In 42 percent of clinical trials, the agency did not receive forms disclosing doctors’ financial conflicts and did nothing about the problem, according to the investigation, which was conducted by the inspector general of the Department of Health and Human Services and whose results were scheduled to be made public Monday.

In 31 percent of the trials in which the agency did receive the required forms, agency reviewers did not document that they looked at the information. And in 20 percent of the cases in which doctors revealed significant financial conflicts, neither the F.D.A. nor the sponsoring companies took any action to deal with the conflicts, the investigators found.

Karen Riley, a spokeswoman for the F.D.A, said the agency opposed reviewing doctors’ financial conflicts before trials because they represented just one possible source of bias.

A similar investigation by the inspector general last year found that the National Institutes of Health did almost nothing to police the financial conflicts of university professors who received federal money. And like their colleagues at the F.D.A., officials at the health institutes said they did not want to start doing so, that investigation found.

The inquiries feed a growing debate about how money that doctors routinely collect from drug and device makers may hurt patients and skew studies.

In 1999, the agency required drug and device companies to disclose the financial conflicts of doctors overseeing patient care in clinical trials. The rules require companies to collect this information before the start of any trial and to consult with the F.D.A. to resolve serious conflicts.

But the inspector general found that the agency had done almost nothing to enforce these rules or even to use the information generated.

Fewer than 1 percent of the doctors who helped oversee clinical trials registered with the agency and who filed the required financial disclosure forms reported that they had a significant conflict of interest. By contrast, studies have found that one-fifth to one-third of all doctors have such conflicts.

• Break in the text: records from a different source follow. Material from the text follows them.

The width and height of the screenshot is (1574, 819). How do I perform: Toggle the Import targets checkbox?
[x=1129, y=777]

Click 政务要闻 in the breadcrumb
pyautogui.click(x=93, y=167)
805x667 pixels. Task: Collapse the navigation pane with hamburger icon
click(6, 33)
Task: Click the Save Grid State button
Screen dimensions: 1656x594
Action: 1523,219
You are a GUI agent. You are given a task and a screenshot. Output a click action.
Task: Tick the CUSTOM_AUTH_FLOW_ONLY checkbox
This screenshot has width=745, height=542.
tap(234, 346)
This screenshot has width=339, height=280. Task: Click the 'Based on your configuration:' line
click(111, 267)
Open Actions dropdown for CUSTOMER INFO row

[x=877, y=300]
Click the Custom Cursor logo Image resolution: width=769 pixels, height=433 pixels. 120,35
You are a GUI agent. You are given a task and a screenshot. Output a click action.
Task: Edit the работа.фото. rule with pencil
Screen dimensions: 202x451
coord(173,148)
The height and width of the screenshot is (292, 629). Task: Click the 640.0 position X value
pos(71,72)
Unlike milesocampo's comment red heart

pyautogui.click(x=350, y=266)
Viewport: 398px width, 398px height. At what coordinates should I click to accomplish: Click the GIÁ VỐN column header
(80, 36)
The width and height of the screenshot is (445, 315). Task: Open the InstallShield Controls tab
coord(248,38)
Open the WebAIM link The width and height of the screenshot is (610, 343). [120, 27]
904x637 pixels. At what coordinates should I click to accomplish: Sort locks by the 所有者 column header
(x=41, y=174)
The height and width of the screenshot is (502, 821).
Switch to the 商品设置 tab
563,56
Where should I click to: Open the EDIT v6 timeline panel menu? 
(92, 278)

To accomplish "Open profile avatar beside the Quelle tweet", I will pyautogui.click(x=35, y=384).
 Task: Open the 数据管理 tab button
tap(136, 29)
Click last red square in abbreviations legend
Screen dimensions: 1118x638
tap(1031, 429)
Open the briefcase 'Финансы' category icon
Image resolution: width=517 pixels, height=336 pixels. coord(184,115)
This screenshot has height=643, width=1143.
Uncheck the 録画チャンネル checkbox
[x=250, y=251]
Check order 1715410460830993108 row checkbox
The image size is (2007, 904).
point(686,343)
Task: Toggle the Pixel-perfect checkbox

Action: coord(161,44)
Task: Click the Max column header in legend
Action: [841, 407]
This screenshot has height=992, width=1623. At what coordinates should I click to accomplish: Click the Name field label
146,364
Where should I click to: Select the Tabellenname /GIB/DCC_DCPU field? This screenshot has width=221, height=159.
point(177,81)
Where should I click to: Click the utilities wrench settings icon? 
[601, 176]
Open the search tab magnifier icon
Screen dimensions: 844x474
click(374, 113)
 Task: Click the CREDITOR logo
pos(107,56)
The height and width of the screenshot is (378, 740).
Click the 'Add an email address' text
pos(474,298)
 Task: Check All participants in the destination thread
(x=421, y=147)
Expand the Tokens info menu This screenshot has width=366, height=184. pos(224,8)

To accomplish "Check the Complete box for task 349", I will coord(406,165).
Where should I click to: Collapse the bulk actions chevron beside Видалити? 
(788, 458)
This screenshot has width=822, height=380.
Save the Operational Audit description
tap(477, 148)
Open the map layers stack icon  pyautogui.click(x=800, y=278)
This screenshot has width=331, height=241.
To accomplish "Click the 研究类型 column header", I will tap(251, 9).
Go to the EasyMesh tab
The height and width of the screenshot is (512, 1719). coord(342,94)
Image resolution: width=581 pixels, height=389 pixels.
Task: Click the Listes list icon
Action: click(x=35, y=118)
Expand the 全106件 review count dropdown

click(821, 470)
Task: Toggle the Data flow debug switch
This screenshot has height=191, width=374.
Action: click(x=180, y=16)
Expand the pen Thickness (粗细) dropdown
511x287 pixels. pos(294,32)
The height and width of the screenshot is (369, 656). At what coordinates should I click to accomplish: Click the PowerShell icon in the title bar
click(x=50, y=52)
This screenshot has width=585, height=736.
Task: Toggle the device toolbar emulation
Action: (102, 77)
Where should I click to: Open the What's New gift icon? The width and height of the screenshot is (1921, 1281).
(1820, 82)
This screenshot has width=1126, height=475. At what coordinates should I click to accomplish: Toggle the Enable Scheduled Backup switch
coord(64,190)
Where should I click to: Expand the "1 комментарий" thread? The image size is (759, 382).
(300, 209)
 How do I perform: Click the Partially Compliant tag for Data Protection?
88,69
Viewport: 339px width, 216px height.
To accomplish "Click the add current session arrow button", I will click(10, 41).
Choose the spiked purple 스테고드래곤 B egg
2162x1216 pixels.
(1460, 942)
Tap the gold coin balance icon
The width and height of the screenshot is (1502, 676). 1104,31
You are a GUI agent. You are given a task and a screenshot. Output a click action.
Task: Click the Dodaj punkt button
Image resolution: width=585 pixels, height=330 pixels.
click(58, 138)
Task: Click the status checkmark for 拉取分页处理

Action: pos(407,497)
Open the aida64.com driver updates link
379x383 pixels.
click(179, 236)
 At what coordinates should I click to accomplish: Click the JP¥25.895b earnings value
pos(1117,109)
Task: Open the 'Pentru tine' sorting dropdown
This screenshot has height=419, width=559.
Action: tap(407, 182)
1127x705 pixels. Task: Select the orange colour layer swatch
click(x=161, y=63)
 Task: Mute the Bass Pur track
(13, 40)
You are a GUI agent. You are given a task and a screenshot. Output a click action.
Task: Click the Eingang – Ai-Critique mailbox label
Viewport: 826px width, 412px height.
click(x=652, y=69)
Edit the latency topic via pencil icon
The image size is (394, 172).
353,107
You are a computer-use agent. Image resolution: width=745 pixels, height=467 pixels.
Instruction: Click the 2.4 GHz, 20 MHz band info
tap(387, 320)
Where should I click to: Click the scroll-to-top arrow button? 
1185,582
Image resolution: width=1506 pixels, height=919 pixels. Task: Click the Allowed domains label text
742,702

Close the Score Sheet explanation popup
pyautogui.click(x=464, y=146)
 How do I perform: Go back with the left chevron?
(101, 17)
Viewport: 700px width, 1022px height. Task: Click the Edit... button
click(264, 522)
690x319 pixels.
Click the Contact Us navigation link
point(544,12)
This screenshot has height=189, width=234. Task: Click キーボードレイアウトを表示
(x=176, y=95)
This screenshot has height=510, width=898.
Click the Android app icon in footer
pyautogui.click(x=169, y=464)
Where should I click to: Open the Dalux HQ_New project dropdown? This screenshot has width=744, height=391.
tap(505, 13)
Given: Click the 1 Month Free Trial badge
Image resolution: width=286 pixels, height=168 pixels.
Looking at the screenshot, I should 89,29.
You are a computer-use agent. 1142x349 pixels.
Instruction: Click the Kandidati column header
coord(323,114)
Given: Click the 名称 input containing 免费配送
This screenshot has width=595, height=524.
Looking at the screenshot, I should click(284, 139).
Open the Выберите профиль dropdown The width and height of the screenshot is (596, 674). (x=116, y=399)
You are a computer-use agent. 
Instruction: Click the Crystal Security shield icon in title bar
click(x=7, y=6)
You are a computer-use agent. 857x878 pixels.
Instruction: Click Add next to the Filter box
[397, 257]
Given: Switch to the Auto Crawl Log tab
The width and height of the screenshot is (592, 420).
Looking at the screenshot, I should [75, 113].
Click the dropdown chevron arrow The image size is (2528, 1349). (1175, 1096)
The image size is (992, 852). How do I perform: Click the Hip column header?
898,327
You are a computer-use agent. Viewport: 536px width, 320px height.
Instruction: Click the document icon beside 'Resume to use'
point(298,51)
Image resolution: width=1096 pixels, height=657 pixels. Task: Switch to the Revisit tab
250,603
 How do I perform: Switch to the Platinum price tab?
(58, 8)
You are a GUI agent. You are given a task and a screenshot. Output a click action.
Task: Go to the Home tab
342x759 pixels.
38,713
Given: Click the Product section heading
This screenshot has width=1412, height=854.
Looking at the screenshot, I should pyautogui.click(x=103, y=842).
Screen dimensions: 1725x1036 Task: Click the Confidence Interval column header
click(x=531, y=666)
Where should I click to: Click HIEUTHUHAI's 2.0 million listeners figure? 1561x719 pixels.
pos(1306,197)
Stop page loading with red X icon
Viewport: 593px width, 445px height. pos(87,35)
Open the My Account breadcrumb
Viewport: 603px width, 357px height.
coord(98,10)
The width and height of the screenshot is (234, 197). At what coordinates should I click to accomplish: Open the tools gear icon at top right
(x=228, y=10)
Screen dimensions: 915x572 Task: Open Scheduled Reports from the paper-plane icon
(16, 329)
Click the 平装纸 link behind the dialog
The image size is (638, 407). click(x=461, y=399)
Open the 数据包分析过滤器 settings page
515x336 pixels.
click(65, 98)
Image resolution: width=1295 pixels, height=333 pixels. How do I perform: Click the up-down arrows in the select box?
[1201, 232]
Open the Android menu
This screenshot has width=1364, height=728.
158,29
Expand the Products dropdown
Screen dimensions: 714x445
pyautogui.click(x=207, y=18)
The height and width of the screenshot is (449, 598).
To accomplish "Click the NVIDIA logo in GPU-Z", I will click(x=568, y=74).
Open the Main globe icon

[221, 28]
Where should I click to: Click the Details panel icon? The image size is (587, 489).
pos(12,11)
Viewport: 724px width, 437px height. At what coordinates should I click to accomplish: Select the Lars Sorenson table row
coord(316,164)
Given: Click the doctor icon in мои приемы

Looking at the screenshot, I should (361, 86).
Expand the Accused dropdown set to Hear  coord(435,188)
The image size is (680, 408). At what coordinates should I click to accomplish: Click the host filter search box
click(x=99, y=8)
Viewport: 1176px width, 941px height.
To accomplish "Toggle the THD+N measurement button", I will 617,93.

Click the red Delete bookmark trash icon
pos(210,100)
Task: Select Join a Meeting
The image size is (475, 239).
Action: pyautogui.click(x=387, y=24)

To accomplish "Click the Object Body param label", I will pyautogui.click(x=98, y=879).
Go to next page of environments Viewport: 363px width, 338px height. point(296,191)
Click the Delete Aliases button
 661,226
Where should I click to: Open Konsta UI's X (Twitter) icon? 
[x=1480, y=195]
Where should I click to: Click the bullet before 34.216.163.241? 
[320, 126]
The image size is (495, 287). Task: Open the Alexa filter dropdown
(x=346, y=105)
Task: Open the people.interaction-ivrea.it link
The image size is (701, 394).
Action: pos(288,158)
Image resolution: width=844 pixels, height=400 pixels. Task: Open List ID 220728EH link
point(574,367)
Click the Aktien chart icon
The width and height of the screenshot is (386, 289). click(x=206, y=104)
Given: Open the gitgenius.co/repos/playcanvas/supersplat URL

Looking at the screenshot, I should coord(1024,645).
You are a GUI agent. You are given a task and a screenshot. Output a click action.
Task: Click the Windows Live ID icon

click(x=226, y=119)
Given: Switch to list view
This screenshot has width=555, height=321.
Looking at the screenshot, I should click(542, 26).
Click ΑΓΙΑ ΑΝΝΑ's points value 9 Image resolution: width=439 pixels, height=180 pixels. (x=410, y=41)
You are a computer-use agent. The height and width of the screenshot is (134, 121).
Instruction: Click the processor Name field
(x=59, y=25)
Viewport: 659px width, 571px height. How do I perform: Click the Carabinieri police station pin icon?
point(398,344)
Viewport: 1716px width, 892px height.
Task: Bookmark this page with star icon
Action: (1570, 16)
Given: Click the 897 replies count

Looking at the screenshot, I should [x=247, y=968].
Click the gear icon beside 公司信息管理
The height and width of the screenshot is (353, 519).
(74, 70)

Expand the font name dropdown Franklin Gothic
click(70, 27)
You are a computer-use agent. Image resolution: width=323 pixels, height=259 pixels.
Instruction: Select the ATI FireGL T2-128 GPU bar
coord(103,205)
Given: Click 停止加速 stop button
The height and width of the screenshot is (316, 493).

“This represents 206 of the 29,691 clinical investigators listed in financial interest forms,” the report says. “Of these 206 clinical investigators, almost all disclosed only one financial interest.”

Since the F.D.A. does not have a complete list of all clinical investigators, the agency has no way of knowing whether every doctor who is required to file a form actually did so.

The rules allow drug and device makers to avoid reporting doctors’ financial conflicts if the companies certify that they tried diligently to get the information but could not. Companies cited this exemption in 28 percent of drug and device applications, the inspector general found. But in an additional 23 percent of applications, companies filed neither an exemption nor the appropriate disclosure forms.

The inspector general recommended that the F.D.A. do a better job of making sure that companies follow the rules regarding financial disclosures, that agency reviewers actually read these disclosures, and that all of this is done before trials take place so patients are protected.

But the report said the agency replied that collecting and checking this information before the trials was not worth the effort for either the companies or the agency, even though the agency’s own rules required it.